* Work item
Starting at the line that contains "Open the Settings gear icon" and ending at the line that contains "Viewport: 797px width, 426px height.", the lines below are to be given again exactly, with nothing added.
───
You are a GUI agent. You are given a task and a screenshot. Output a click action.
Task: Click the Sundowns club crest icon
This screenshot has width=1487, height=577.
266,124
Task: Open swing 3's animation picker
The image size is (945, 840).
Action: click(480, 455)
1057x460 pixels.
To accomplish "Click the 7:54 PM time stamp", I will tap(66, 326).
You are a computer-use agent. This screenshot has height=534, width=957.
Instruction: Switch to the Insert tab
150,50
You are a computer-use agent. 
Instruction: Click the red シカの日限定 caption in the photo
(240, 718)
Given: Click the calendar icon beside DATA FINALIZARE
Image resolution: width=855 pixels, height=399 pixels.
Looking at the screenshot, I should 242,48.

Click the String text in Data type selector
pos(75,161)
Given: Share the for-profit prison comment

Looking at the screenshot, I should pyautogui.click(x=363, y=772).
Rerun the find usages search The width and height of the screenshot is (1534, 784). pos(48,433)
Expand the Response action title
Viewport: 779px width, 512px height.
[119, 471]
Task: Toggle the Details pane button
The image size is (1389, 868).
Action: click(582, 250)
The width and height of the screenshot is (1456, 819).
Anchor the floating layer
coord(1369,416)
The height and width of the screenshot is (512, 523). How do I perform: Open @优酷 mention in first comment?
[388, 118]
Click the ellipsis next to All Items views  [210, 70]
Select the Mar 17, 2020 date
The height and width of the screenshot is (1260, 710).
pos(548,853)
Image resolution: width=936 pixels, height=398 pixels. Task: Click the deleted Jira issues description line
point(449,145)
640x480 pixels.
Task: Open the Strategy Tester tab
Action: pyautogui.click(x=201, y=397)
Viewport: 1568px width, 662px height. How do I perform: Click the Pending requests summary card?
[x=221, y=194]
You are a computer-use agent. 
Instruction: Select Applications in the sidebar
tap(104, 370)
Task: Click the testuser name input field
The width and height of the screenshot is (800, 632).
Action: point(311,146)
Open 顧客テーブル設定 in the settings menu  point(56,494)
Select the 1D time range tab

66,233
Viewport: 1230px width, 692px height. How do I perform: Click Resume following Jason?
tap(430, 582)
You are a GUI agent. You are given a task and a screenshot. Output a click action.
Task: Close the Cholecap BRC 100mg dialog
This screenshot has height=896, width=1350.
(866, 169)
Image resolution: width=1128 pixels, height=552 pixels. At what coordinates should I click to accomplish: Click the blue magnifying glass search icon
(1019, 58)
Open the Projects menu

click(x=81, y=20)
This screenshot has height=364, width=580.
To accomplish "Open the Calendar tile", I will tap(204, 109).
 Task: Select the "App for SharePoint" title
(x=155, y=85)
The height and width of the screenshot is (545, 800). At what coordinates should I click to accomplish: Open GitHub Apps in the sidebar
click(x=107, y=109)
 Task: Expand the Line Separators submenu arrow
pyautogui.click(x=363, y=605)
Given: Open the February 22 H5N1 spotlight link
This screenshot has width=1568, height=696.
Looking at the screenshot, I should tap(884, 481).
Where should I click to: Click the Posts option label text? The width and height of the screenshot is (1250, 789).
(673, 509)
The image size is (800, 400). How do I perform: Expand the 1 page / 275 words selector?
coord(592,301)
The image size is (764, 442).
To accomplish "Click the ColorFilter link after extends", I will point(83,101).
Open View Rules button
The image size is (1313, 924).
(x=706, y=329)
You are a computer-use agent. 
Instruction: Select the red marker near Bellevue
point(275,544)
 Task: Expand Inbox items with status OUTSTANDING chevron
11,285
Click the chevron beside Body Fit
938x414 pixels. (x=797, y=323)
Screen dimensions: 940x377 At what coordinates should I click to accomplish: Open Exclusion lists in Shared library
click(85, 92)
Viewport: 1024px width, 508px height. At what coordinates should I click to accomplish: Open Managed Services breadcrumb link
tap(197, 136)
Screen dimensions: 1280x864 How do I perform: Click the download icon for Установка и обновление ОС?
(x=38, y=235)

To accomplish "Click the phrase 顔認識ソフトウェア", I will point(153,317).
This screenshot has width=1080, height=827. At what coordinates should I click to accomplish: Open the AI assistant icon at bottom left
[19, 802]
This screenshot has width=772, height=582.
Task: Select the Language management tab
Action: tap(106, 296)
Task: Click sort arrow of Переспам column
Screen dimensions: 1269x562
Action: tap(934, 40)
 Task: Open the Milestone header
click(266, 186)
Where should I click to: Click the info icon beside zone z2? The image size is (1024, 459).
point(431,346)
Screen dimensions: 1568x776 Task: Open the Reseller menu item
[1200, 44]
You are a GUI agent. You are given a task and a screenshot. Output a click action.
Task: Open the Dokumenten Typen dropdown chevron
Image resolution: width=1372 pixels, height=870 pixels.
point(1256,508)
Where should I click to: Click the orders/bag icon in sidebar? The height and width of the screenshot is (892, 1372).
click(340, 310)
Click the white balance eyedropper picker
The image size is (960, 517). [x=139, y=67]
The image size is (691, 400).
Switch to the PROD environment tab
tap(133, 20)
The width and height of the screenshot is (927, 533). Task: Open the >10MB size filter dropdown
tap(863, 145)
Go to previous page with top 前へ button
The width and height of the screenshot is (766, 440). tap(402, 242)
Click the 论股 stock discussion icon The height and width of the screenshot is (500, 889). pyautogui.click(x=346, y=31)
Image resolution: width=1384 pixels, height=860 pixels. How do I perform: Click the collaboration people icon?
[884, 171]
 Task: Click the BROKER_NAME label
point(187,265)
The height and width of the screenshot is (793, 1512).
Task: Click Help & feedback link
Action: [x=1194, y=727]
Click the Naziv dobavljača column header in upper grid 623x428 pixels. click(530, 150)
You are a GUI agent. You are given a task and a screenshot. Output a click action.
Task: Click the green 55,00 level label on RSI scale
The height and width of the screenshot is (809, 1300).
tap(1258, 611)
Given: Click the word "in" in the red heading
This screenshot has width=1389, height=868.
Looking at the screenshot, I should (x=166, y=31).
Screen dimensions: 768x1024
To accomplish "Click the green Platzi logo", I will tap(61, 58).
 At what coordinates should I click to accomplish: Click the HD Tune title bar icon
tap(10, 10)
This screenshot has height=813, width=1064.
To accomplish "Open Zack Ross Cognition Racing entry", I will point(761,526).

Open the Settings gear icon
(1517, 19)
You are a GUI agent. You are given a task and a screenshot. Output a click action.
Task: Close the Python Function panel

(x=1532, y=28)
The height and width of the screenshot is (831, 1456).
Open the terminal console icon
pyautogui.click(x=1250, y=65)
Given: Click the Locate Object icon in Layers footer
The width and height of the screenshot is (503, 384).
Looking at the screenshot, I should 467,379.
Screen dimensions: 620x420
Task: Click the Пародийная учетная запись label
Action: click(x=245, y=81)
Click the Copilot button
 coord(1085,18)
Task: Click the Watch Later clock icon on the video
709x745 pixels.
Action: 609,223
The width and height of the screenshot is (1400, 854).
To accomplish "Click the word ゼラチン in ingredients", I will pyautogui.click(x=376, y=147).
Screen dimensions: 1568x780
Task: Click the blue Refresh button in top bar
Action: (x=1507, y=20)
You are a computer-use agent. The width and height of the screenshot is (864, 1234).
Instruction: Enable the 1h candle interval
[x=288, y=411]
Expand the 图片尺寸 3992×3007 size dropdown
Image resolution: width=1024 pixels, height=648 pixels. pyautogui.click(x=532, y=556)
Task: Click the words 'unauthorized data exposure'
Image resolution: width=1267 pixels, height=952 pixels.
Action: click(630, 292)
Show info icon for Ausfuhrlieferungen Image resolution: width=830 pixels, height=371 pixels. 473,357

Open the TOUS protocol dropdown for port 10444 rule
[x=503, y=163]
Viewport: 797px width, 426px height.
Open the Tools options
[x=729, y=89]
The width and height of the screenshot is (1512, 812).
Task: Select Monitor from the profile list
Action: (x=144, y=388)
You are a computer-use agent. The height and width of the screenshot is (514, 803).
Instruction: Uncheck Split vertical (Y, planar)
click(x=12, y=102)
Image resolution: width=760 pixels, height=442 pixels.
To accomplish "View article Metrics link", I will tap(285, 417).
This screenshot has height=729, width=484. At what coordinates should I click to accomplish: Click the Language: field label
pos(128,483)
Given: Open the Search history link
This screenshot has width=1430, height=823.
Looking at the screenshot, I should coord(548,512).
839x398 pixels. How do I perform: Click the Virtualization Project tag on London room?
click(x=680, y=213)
───
* Expected answer
Open the Settings gear icon
(1517, 19)
You are a GUI agent. You are given a task and a screenshot. Output a click action.
Task: Close the Python Function panel

(x=1532, y=28)
The height and width of the screenshot is (831, 1456).
Open the terminal console icon
pyautogui.click(x=1250, y=65)
Given: Click the Locate Object icon in Layers footer
The width and height of the screenshot is (503, 384).
Looking at the screenshot, I should 467,379.
Screen dimensions: 620x420
Task: Click the Пародийная учетная запись label
Action: click(x=245, y=81)
Click the Copilot button
 coord(1085,18)
Task: Click the Watch Later clock icon on the video
709x745 pixels.
Action: 609,223
The width and height of the screenshot is (1400, 854).
To accomplish "Click the word ゼラチン in ingredients", I will pyautogui.click(x=376, y=147).
Screen dimensions: 1568x780
Task: Click the blue Refresh button in top bar
Action: (x=1507, y=20)
You are a computer-use agent. The width and height of the screenshot is (864, 1234).
Instruction: Enable the 1h candle interval
[x=288, y=411]
Expand the 图片尺寸 3992×3007 size dropdown
Image resolution: width=1024 pixels, height=648 pixels. pyautogui.click(x=532, y=556)
Task: Click the words 'unauthorized data exposure'
Image resolution: width=1267 pixels, height=952 pixels.
Action: click(630, 292)
Show info icon for Ausfuhrlieferungen Image resolution: width=830 pixels, height=371 pixels. 473,357

Open the TOUS protocol dropdown for port 10444 rule
[x=503, y=163]
Viewport: 797px width, 426px height.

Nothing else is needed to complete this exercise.